Robert G. Laird is an IT Architect with IBM in the SOA Advanced Technologies group, performing worldwide consulting for IBM customers in the area of SOA governance and SOA architecture since May 2006. He is a member of the industry TOGAF (The Open Group Architecture Framework) SOA Governance working group. Robert has more than 20 years experience in the telecom industry at MCI and Verizon Business. He was the MCI chief architect, leading the enterprise architecture group and working across the entire order-to-cash suite of applications. He led the development of the SOA-based single-stack strategy to simplify the multiple network and applications silos. Bob has driven the strategy, planning, and execution of MCI's product development in the area of contact centers, IP/VPN, VoIP, IMS¿, and managed services. For OSS, he has led successful implementations to automate network provisioning, network restoration, and network management. Before joining MCI, Robert worked as a consultant for American Management Systems (AMS) and Ideation, Inc. He has a Master's degree and a Bachelor degree in Computer Science from Purdue University and has been granted two patents in the area of telephony. He has spoken at various industry forums, written for the SOA Magazine, and been quoted in CIO Insight, Telecommunications, InfoWorld, and Computerworld.

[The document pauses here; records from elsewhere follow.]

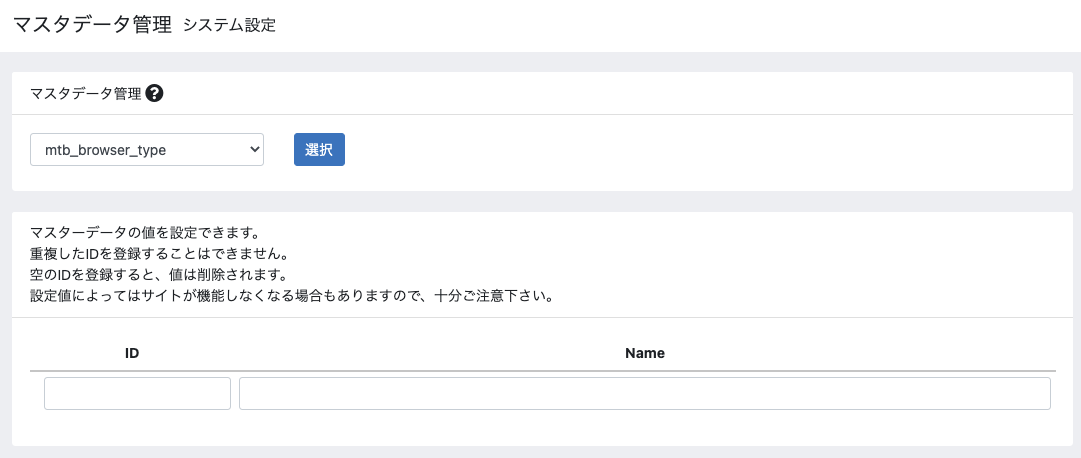This screenshot has width=1081, height=458.
Task: Click the chevron arrow of the master data selector
Action: [254, 149]
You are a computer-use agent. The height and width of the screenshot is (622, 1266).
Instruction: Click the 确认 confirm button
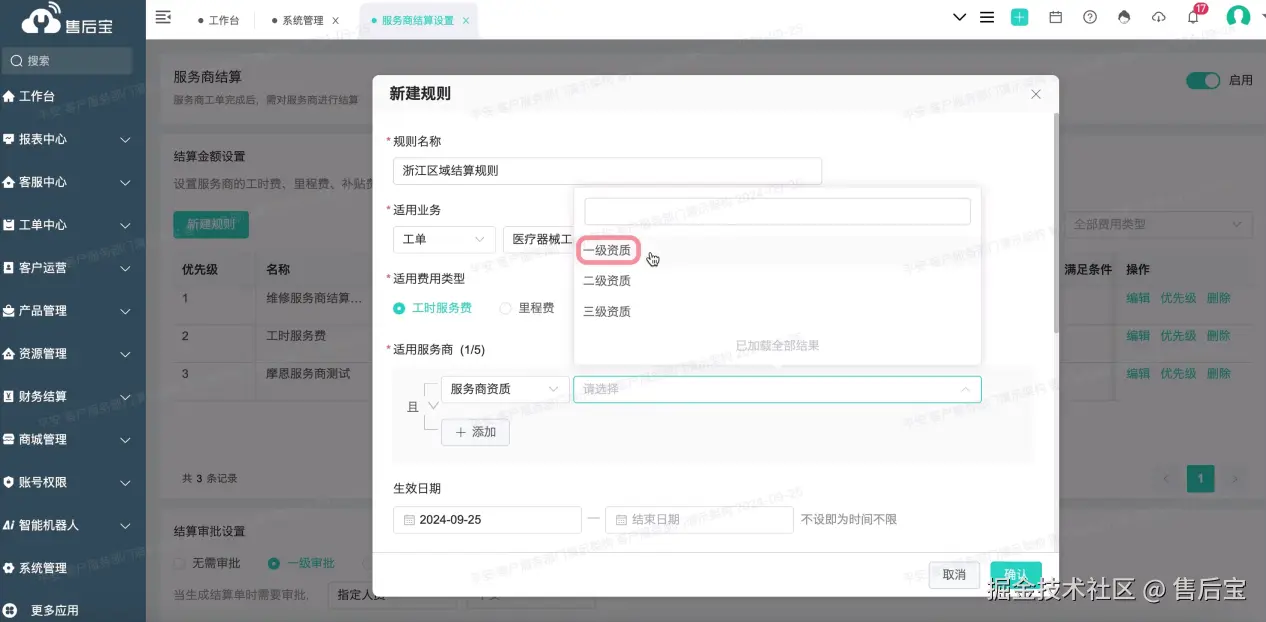[1015, 574]
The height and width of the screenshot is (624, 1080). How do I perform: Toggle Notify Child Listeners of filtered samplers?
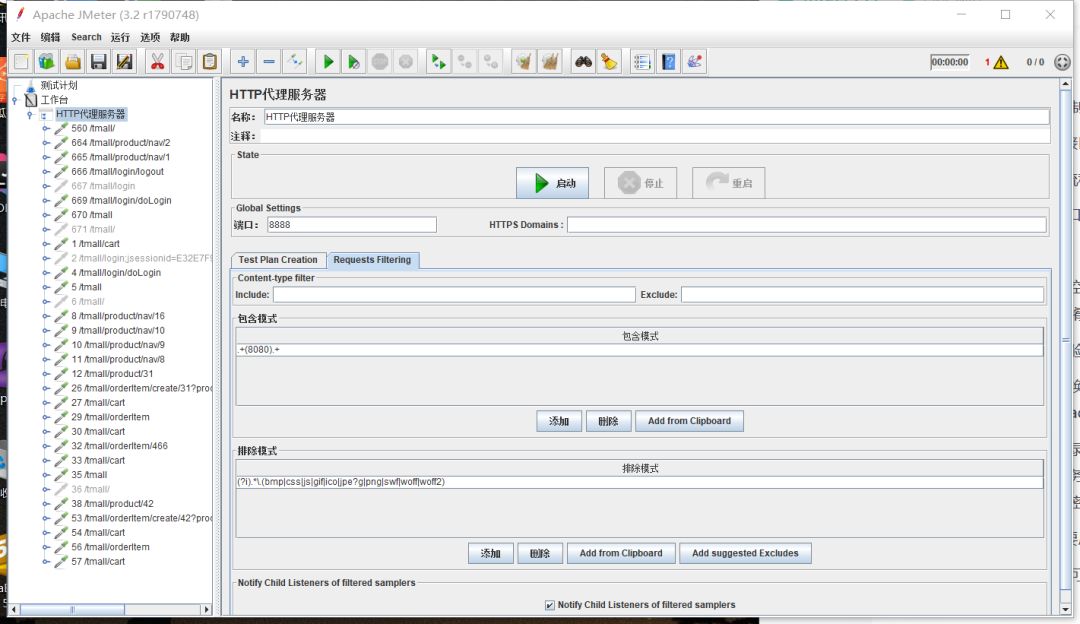[x=549, y=605]
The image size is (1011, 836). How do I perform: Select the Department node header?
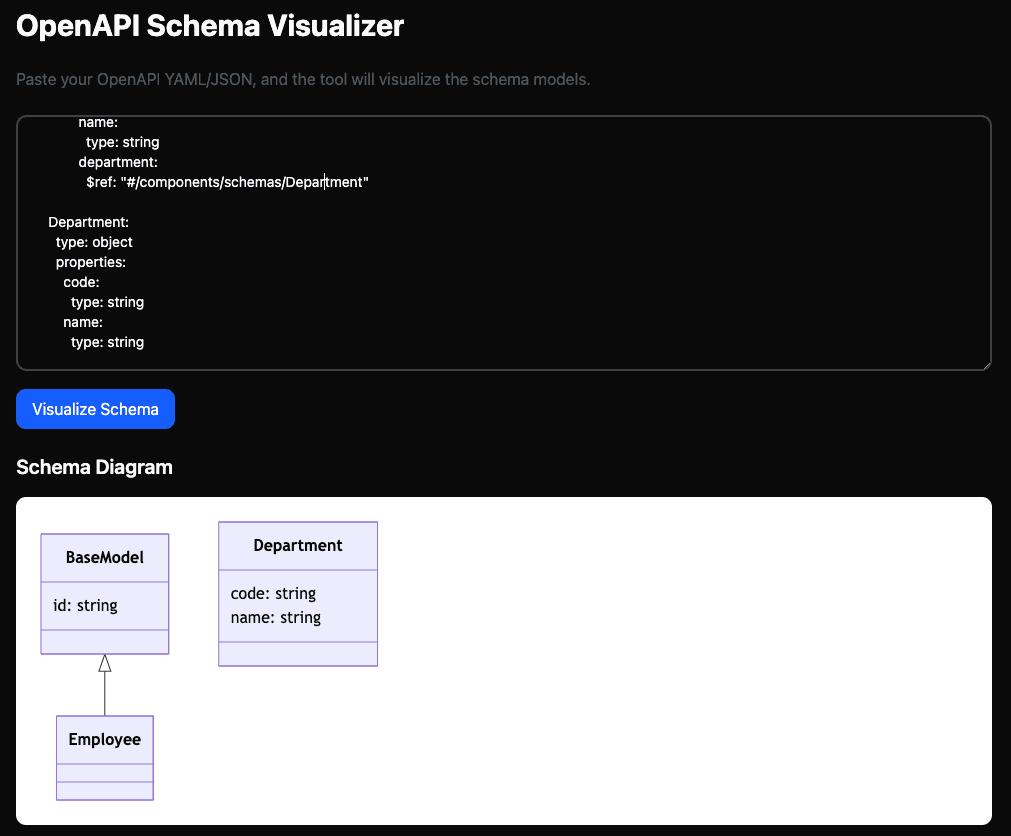click(297, 545)
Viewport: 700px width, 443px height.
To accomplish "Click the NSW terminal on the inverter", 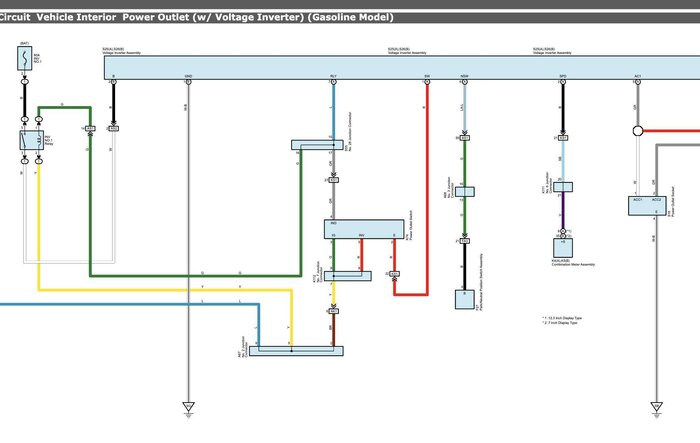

Dr. Keith Jones is currently an executive IT architect with IBM in the SOA Advanced Technologies team where he focuses on the definition and implementation of service oriented architectures with leading-edge customers. He has 30 years experience in the IT industry as a systems engineer, software architect, strategist, and author of many middleware publications. Keith's professional interests center on building transactional, message oriented and service-oriented middleware infrastructures in support of business processes in a wide range of enterprise environments. Most recently, these have included infrastructures at major financial services, retail services, automotive manufacturing, online media, and auction enterprises. Keith has a PhD in Chemistry and lives with his family in Boulder, Colorado, United States.
Tilak Mitra is a Certified Executive IT Architect with IBM Global Business Services, performing global consulting for IBM in the areas of enterprise architecture, helping clients realize their adoption of SOA from its vision through its design and implementation. Tilak has more than 10 years of industry experience in retail, banking, media and entertainment, health-care, and transportation industries, wherein he has worked in various leadership capacities, ranging from business to IT transformations, leading into solution implementation and delivery. Tilak works closely with the IBM SOA Center of Excellence, in which capacity he contributes to the development of various IBM SOA offerings and authors white papers and technique papers on IBM SOA assets. His current focus is on building assets and techniques that foster a radical simplification of the development of SOA based composite applications that are executable on various vendor platforms (for example, IBM WebSphere and SAP NetWeaver). Tilak has a Master of Engineering degree in Electrical Engineering from Indian Institute of Science (IISc), India, and a Bachelor of Science degree in Physics from Presidency College, India. He is a contributing editor of the Java Developers Journal (JDJ) and is a frequent author in IBM developerWorks and in JDJ and WebSphere Developer's Journal (both from SYS-CON Publications). He also speaks at various U.S. universities on topics that cover the gamut of SOA.